═════ TASK INPUTS ═════

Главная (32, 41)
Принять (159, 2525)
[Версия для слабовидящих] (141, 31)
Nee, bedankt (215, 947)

═════
═════ TASK INPUTS ═════

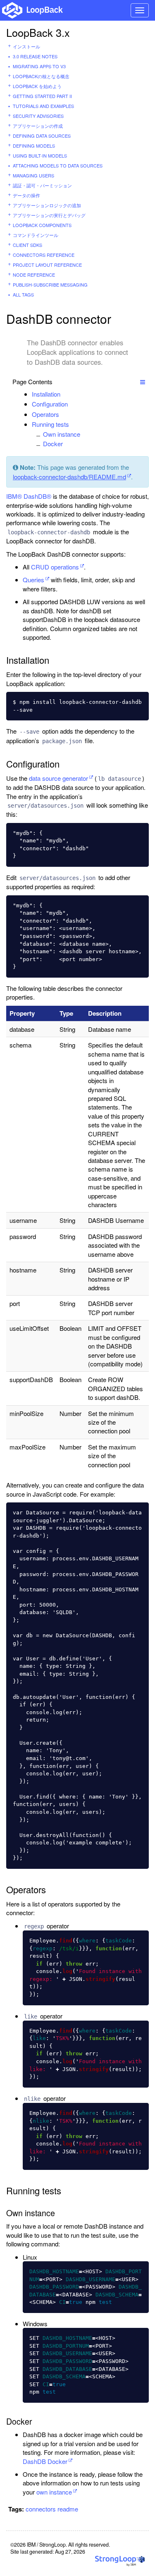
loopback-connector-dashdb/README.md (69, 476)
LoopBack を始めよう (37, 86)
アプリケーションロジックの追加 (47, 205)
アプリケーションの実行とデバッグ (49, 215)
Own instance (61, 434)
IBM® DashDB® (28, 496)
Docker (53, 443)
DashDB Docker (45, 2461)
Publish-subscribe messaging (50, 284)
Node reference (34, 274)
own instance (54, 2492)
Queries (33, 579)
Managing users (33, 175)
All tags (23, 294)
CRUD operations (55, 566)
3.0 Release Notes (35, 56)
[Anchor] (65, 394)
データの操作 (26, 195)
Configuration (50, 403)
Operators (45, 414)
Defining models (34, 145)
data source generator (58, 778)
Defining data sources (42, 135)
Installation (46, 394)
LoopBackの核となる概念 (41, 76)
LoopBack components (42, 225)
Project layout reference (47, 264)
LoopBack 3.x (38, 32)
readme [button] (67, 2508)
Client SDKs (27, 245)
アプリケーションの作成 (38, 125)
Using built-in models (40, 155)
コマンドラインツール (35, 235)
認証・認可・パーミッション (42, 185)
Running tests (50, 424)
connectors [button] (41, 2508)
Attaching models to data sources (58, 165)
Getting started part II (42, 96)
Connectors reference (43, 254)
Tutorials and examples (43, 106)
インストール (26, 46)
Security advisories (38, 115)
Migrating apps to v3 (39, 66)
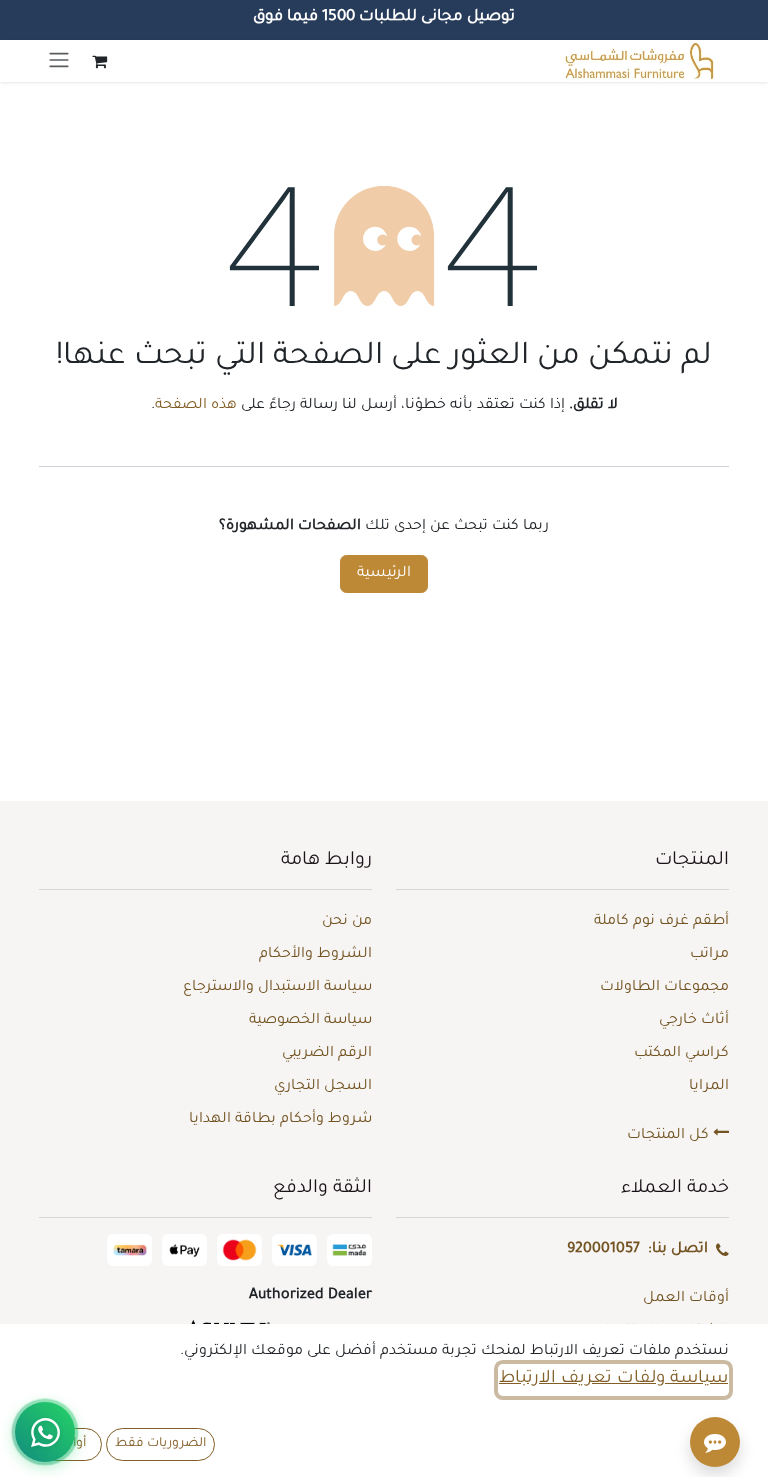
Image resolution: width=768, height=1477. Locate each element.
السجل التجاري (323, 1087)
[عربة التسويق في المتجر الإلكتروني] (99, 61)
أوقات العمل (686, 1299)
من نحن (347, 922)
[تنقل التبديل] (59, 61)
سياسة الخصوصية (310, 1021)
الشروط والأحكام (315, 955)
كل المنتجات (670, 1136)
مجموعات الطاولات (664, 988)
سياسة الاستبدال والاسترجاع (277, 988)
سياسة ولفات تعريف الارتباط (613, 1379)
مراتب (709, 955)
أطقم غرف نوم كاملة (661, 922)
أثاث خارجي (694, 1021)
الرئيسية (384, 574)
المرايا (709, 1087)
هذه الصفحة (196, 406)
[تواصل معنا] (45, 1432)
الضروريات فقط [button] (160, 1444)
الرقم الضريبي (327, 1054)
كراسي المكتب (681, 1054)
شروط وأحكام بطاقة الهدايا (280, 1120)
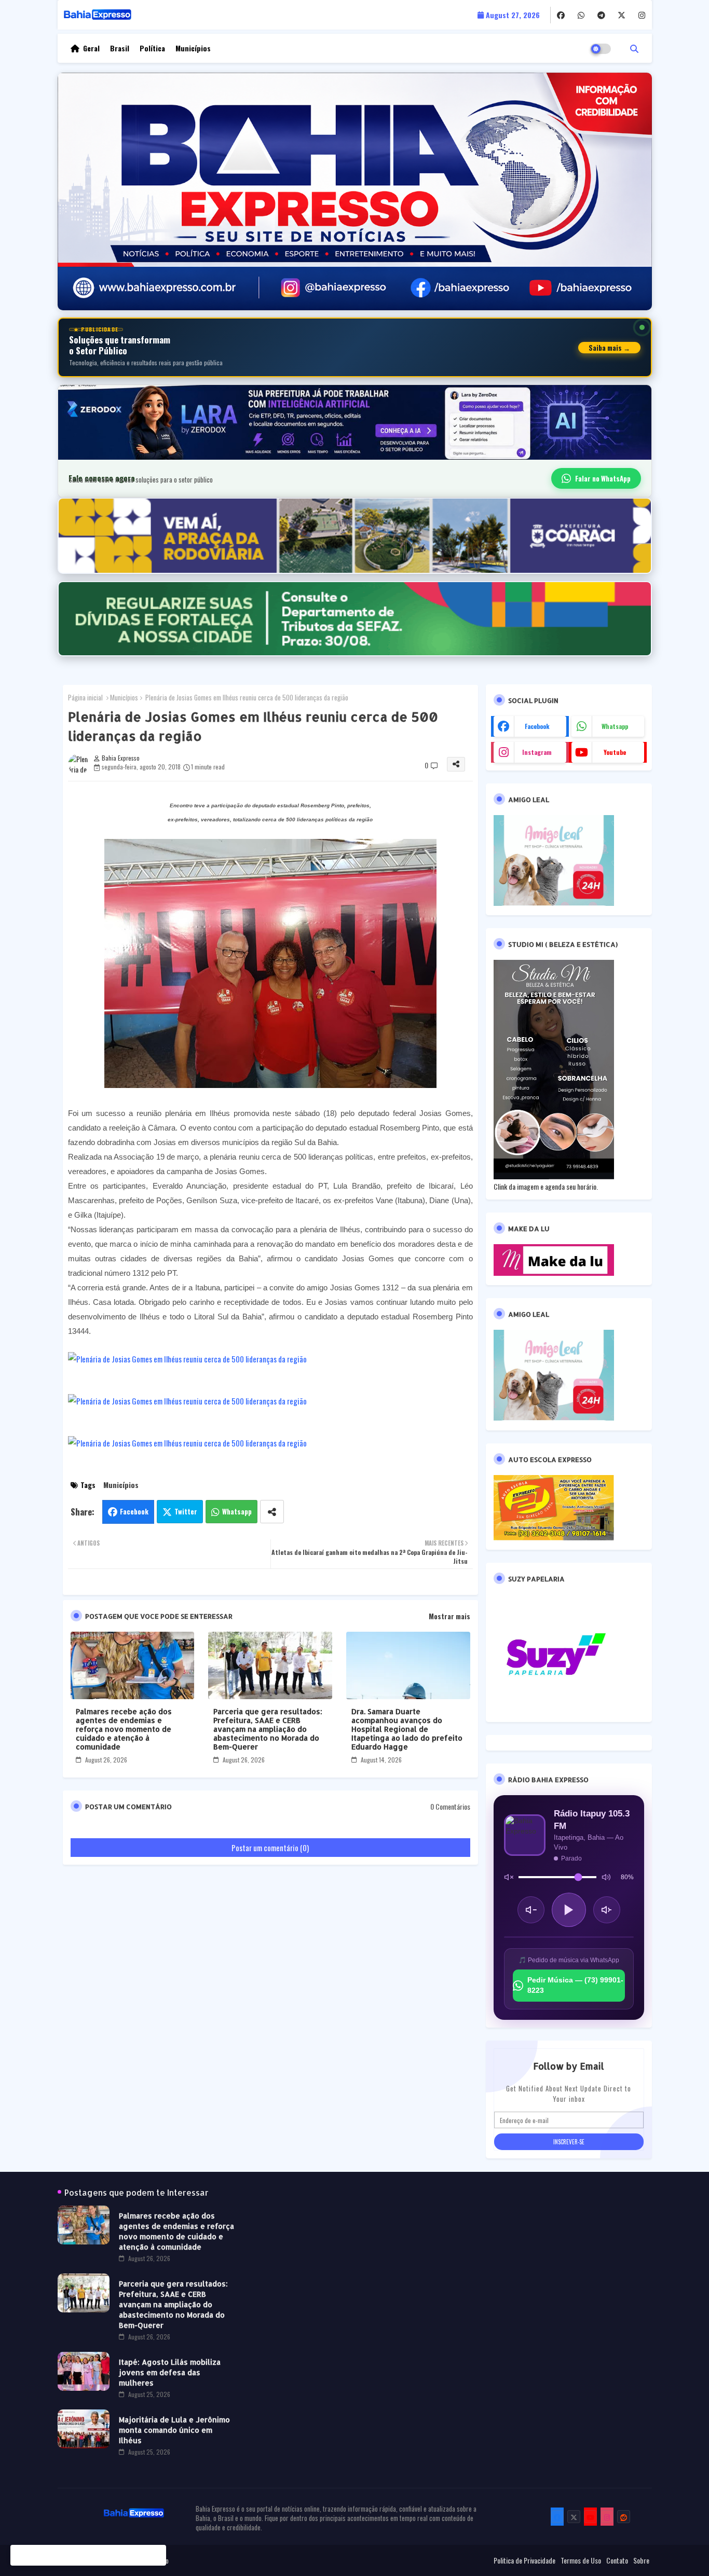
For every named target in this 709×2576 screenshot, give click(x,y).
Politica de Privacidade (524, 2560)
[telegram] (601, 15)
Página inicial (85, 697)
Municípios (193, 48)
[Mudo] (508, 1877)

═════

EXERCISE DETAILS => Retype, exactly and in full, the lines above from the one containing "Главная (32, 41)" through the one containing "Nee, bedankt (215, 947)".

EXERCISE OUTPUT =>
Главная (32, 41)
Принять (159, 2525)
[Версия для слабовидящих] (141, 31)
Nee, bedankt (215, 947)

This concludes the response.